### TO DO
An exact transcription of all the data is required; the pictures are to be left out.

### DATA RECORDS
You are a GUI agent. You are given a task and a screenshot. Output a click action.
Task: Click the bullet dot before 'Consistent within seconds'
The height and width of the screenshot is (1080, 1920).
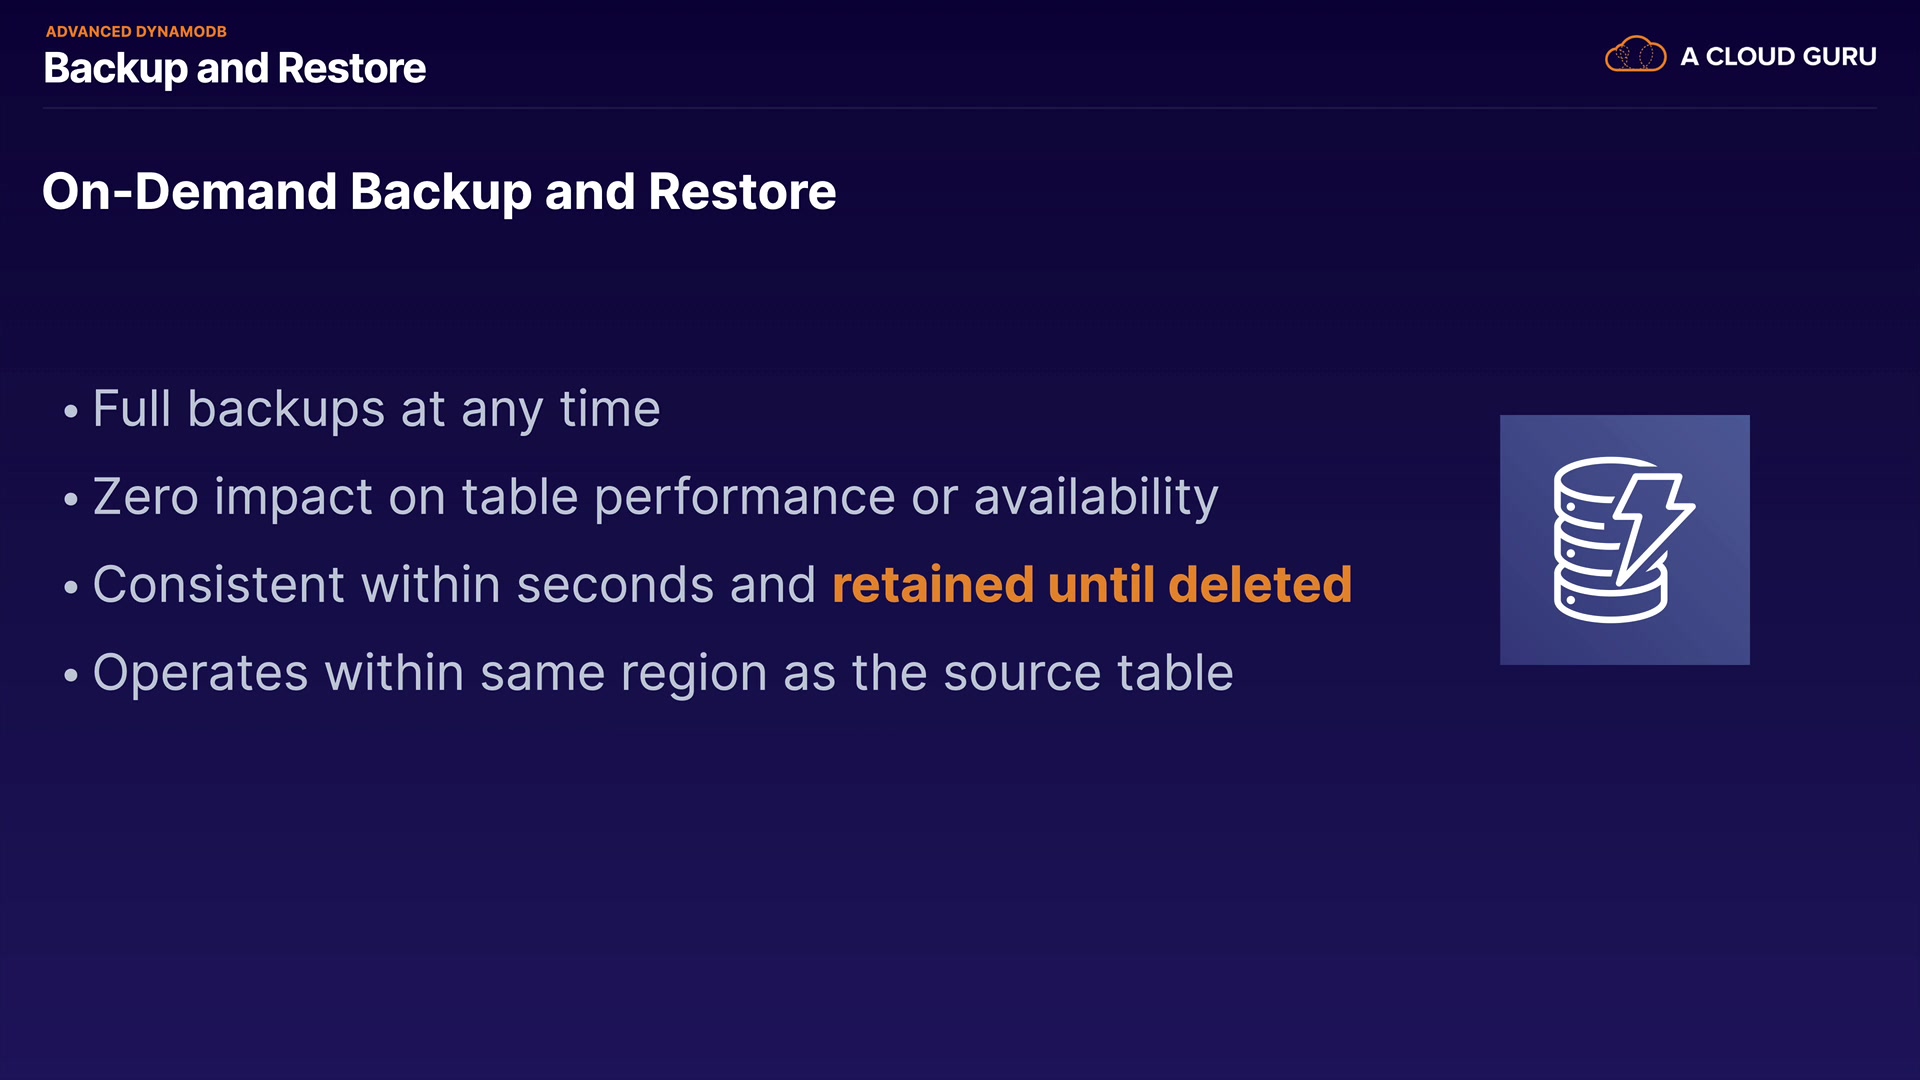pyautogui.click(x=70, y=587)
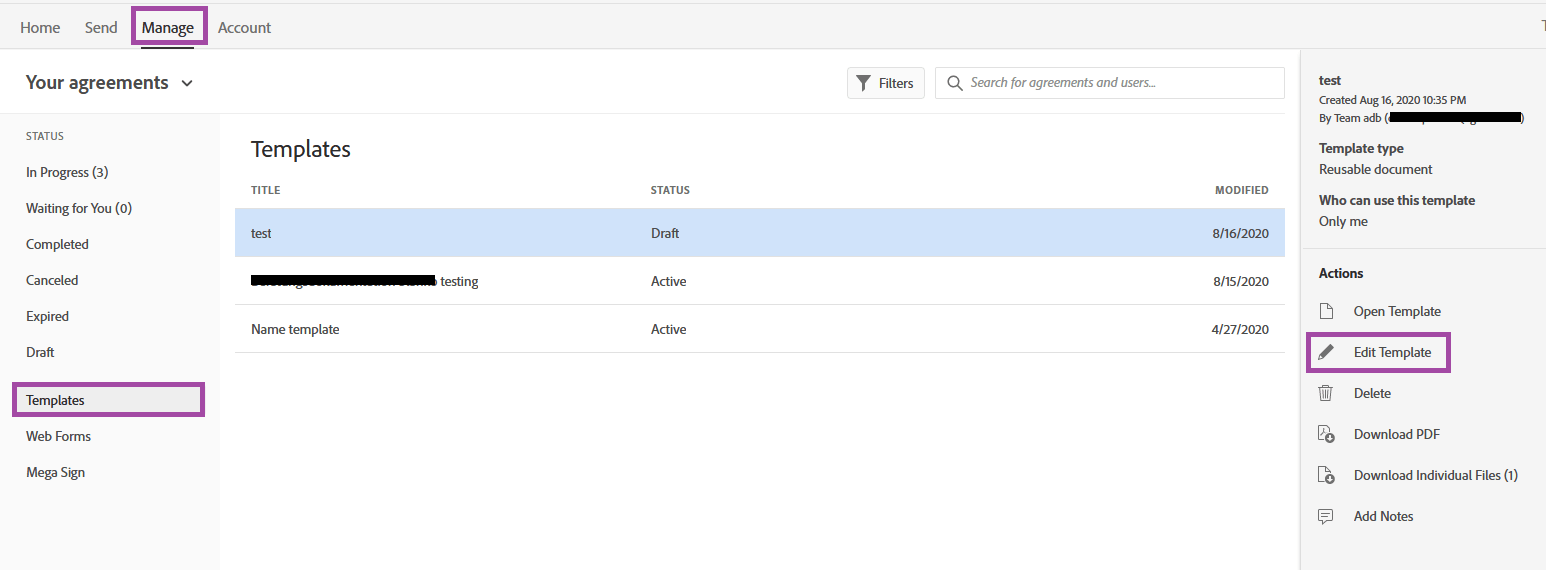This screenshot has width=1546, height=570.
Task: Click the Delete trash can icon
Action: [1326, 393]
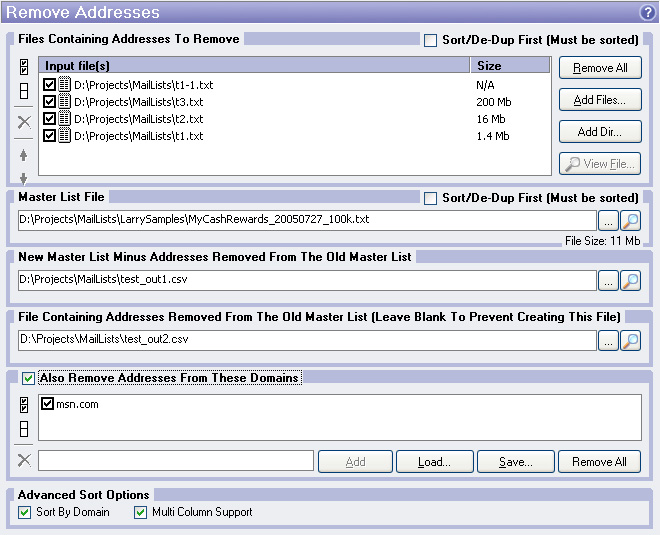Click check-all icon beside domains list

25,406
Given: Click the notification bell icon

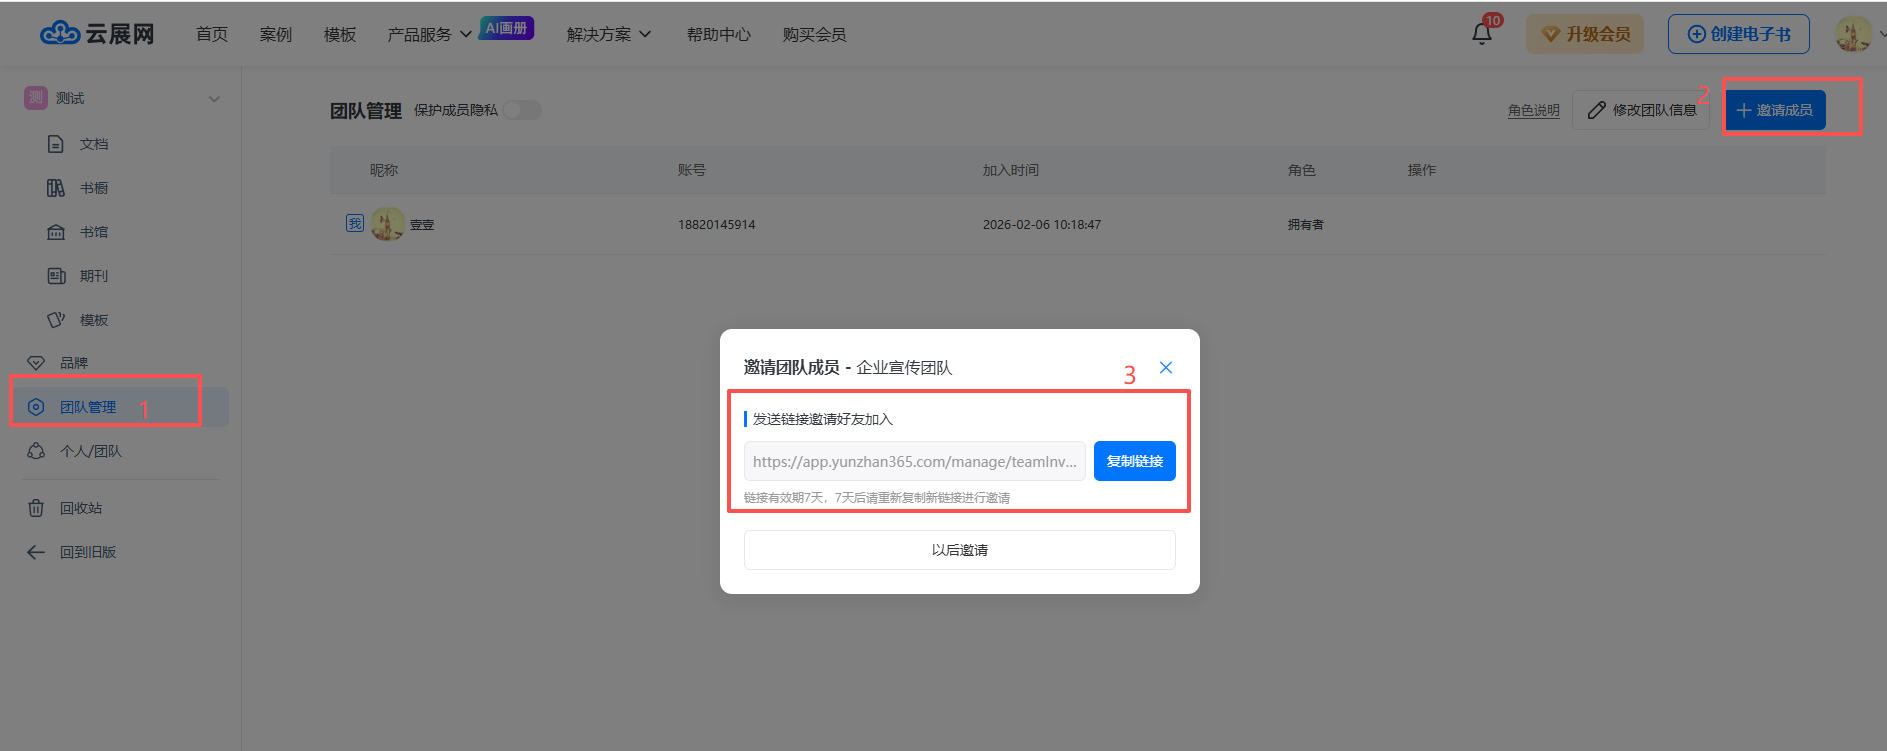Looking at the screenshot, I should pyautogui.click(x=1481, y=34).
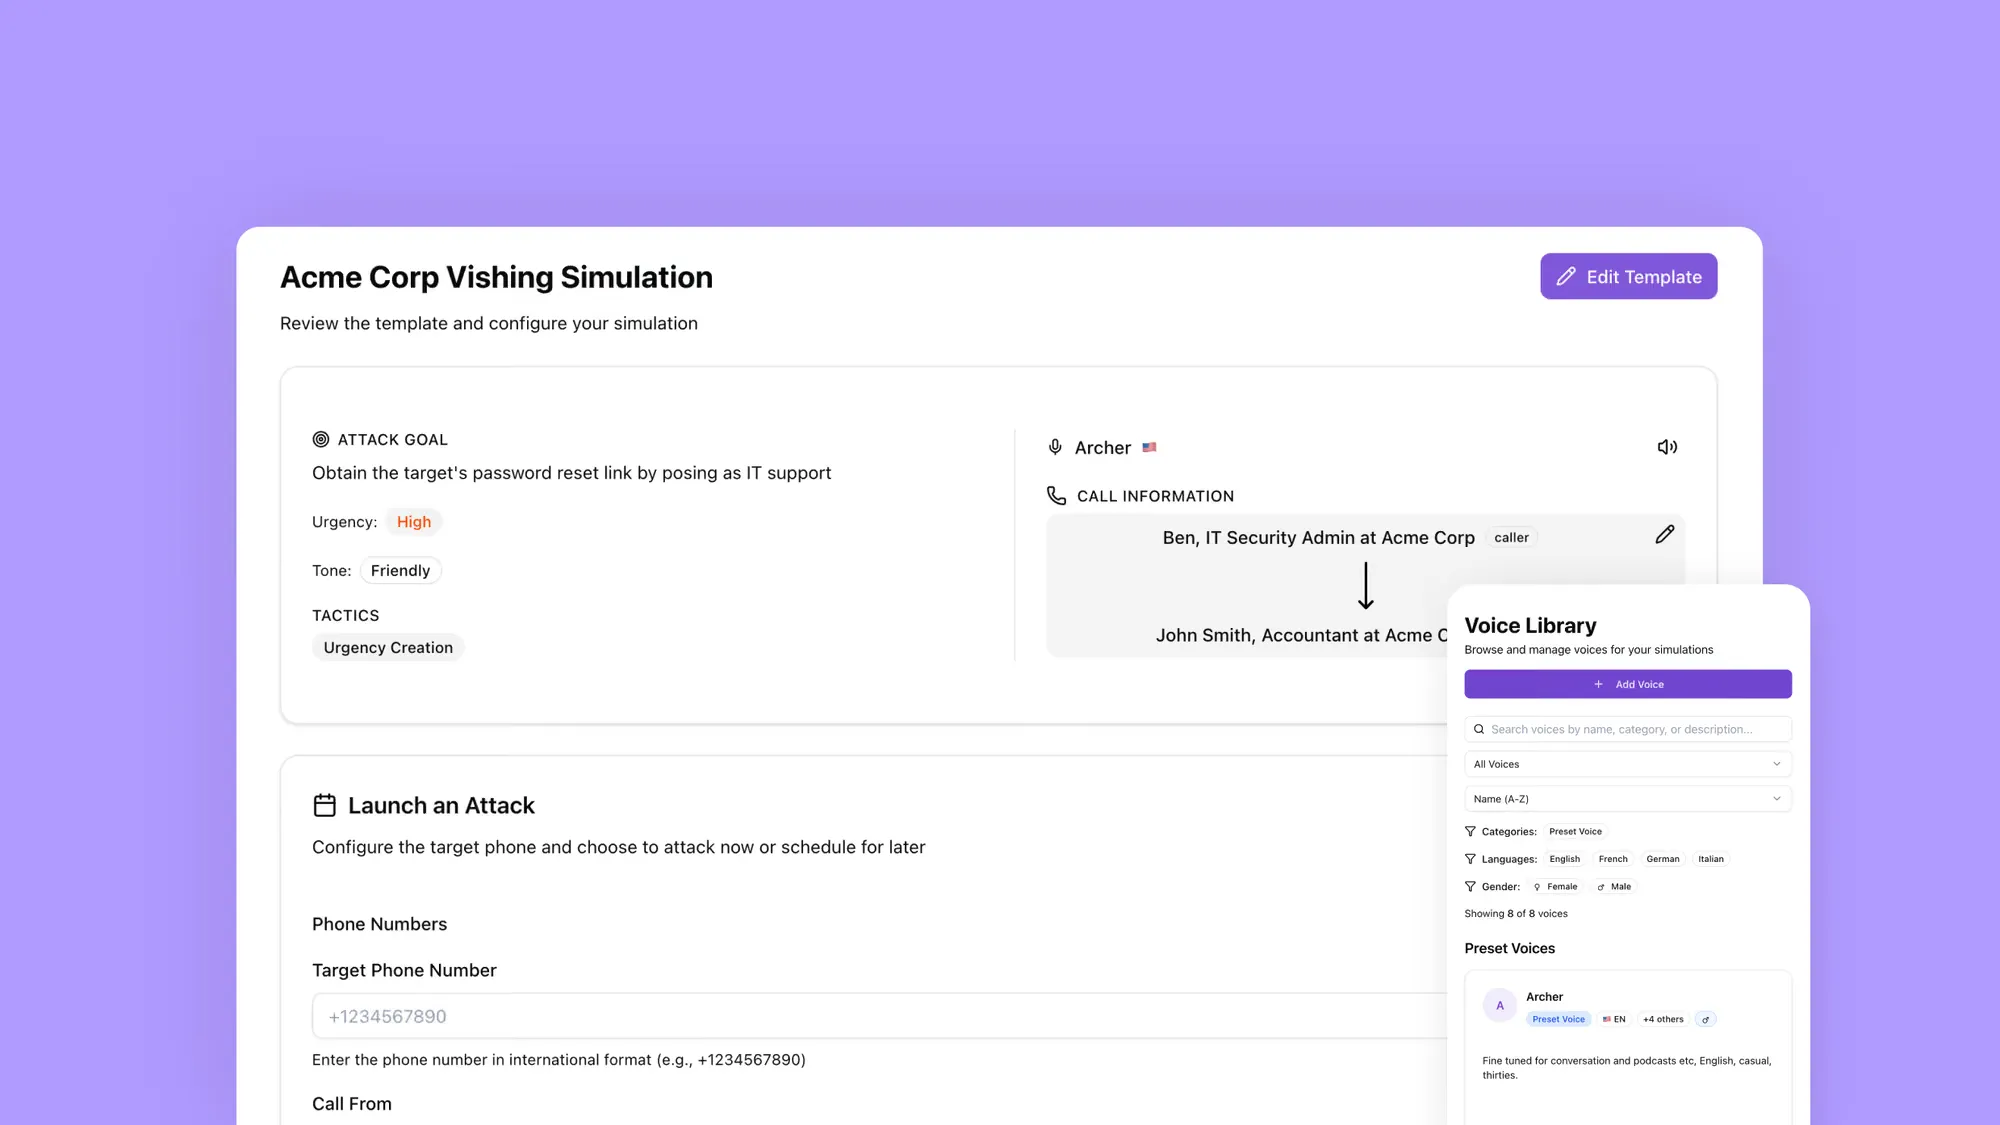
Task: Toggle the English language filter
Action: pyautogui.click(x=1565, y=859)
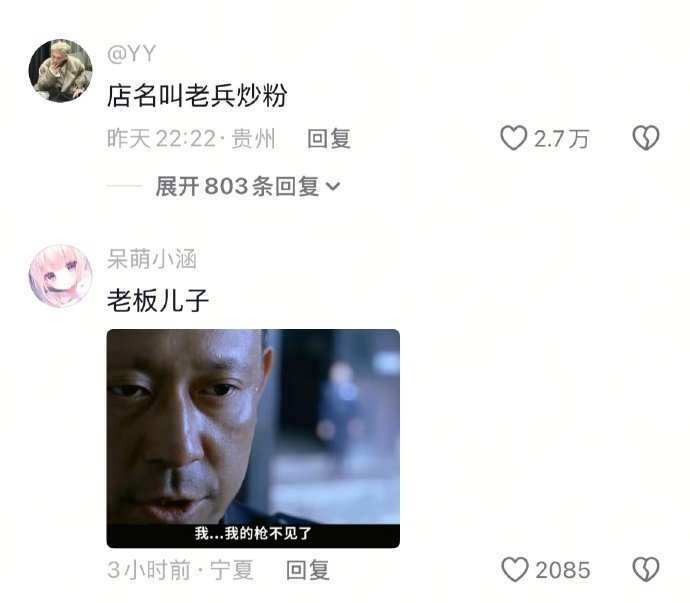Viewport: 690px width, 603px height.
Task: Select comment text 老板儿子
Action: [158, 301]
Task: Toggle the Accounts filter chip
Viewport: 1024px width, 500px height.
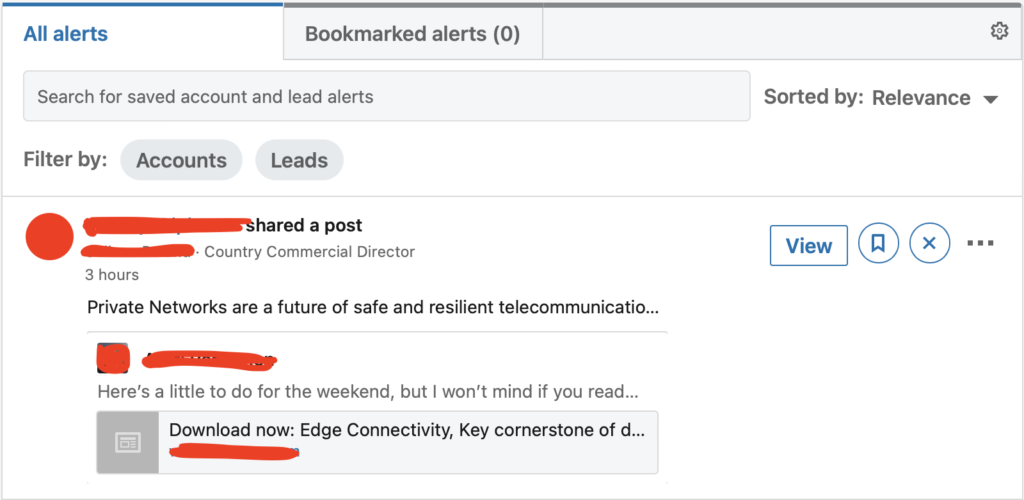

### SOLUTION FOR THIS PROBLEM
You are a GUI agent. You are given a task and a screenshot. Output a click action.
Task: Click the bullet dot before 'Consistent within seconds'
The height and width of the screenshot is (1080, 1920).
pyautogui.click(x=70, y=587)
This screenshot has width=1546, height=570.
Task: Click the Delete trash can icon
Action: [1326, 393]
Click check-all icon beside domains list

25,406
Given: Click the notification bell icon

Looking at the screenshot, I should pyautogui.click(x=1481, y=34).
Task: Toggle the English language filter
Action: pyautogui.click(x=1565, y=859)
Viewport: 690px width, 603px height.
Task: Select comment text 老板儿子
Action: [158, 301]
Task: Toggle the Accounts filter chip
Viewport: 1024px width, 500px height.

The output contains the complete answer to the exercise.